# San Diego Metro Club



## george simon (Feb 28, 2006)

*The SAN DIEGO METRO PC,will have its bi-monthly meeting saturday April 3 2010,at the LINDA VISTA RECREATION CENTER,7064 Levant st.,San Diego, CA.92111. There will be a small show and a meeting there also may be some birds for sale.We are a family orinted club,that enjoy pigeons.The meeting/show starte at 12 noon to 4PM YOU ALL COME. * GEORGE


----------



## Skyeking (Jan 17, 2003)

Thank you for letting our members know.


----------



## soymi69 (Nov 12, 2007)

Wish I could still be there in San Diego please say hi to all the members of SDMPC.


----------



## george simon (Feb 28, 2006)

george simon said:


> *The SAN DIEGO METRO PC,will have its bi-monthly meeting saturday April 3, 2010,at the LINDA VISTA RECREATION CENTER,7064 Levant st.,San Diego, CA.92111. There will be a small show and a meeting there also may be some birds for sale.We are a family orinted club,that enjoy pigeons.The meeting/show starts at 12 noon to 4PM YOU ALL COME. * GEORGE


*JUST BUMPING UP as a reminder hope to see some of you there*


----------



## shawn arnold (Nov 9, 2009)

I'm gonna be there George. I cant wait to finally get to meet you. See you on saterday. I'll be the 6'6" guy with my two kids. see you soon.


----------



## g0ldenb0y55 (Dec 23, 2008)

shawn arnold said:


> I'm gonna be there George. I cant wait to finally get to meet you. See you on saterday. I'll be the 6'6" guy with my two kids. see you soon.
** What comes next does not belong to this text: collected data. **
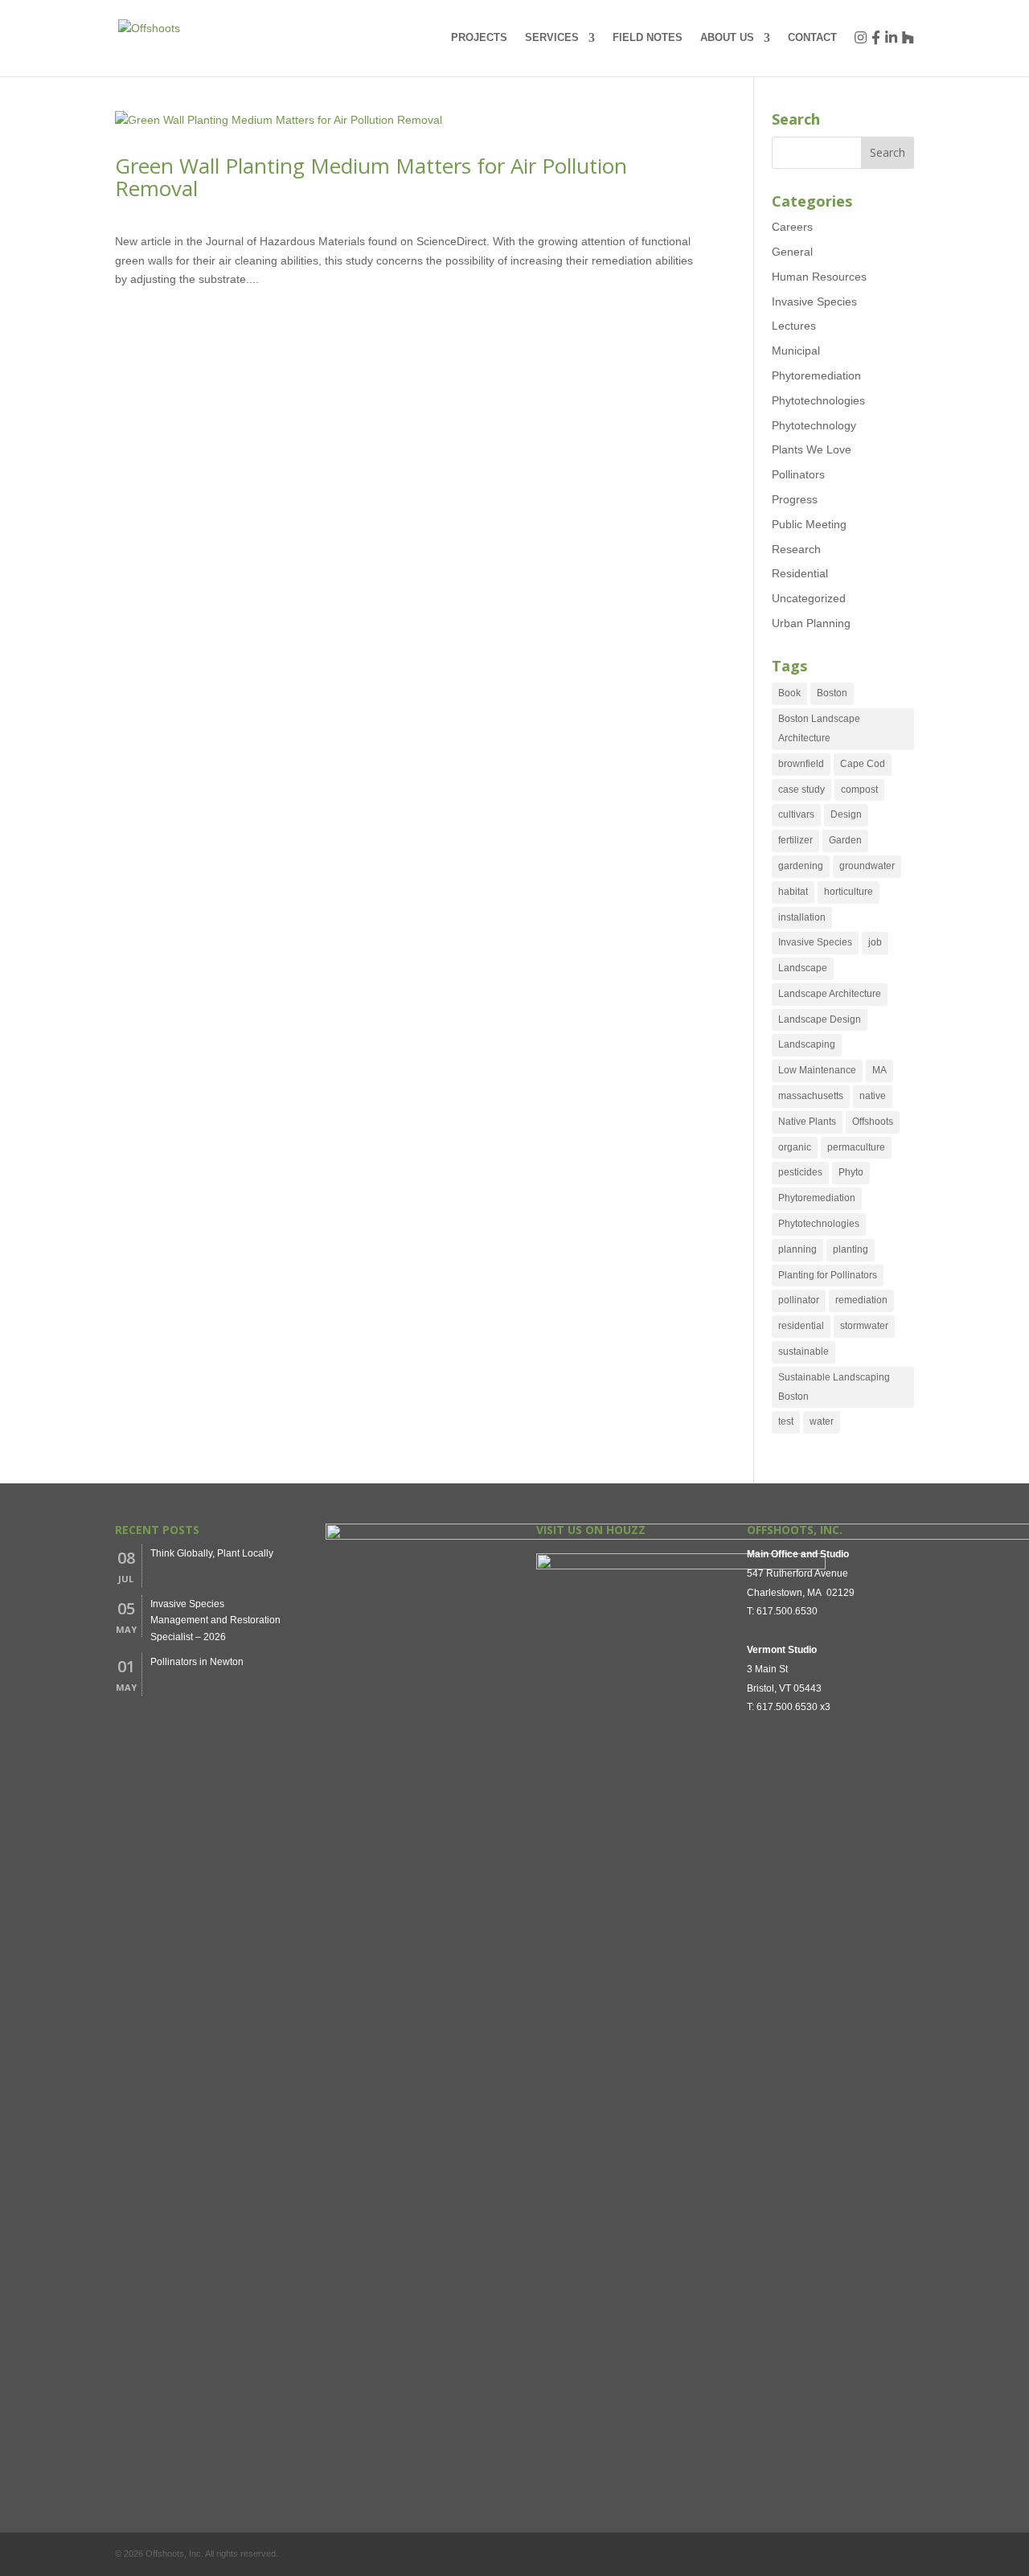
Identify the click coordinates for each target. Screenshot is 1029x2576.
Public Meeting (809, 524)
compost (859, 789)
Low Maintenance (817, 1070)
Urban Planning (811, 623)
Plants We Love (811, 449)
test (785, 1421)
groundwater (867, 866)
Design (846, 814)
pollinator (798, 1300)
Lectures (794, 325)
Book (789, 693)
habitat (793, 891)
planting (850, 1249)
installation (802, 917)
Wow, 6'6"! You can flag your birds without using a pole! You can just throw your hands up when you're that tall.


----------



## shawn arnold (Nov 9, 2009)

It helps when I'm watching my birds flying. But the down fall is the sun is always in my eyes. haha. Shawn


----------



## g0ldenb0y55 (Dec 23, 2008)

shawn arnold said:


> It helps when I'm watching my birds flying. But the down fall is the sun is always in my eyes. haha. Shawn


LOL......


----------



## george simon (Feb 28, 2006)

shawn arnold said:


> I'm gonna be there George. I cant wait to finally get to meet you. See you on saterday. I'll be the 6'6" guy with my two kids. see you soon.


*I will be looking for you* GEORGE


----------



## Margarret (May 3, 2007)

Bumping up again. I'll be there too. I'm looking forward to meeting you Shawn. George, I'm bringing Raggedy Andy and Ann. They are changing color already. I'm not sure what they are now!

Margaret


----------



## george simon (Feb 28, 2006)

*San Diego Metro Club Meeting*



Margarret said:


> Bumping up again. I'll be there too. I'm looking forward to meeting you Shawn. George, I'm bringing Raggedy Andy and Ann. They are changing color already. I'm not sure what they are now!
> 
> Margaret


*HI Margaret,I realy want to see ANDY and ANN *GEORGE


----------



## mr squeaks (Apr 14, 2005)

george simon said:


> *HI Margaret,I realy want to see ANDY and ANN *GEORGE


YEP! ME TOO!!

Look forward to seeing PICTURES of the SHOW!!

Love and Hugs
Shi and the gang


----------



## george simon (Feb 28, 2006)

mr squeaks said:


> YEP! ME TOO!!
> 
> Look forward to seeing PICTURES of the SHOW!!
> 
> ...


*Hi Shi its not a big show maybe 25 to 50 birds. Gives us a chance to let other members of the club see what we have. *GEORGE


----------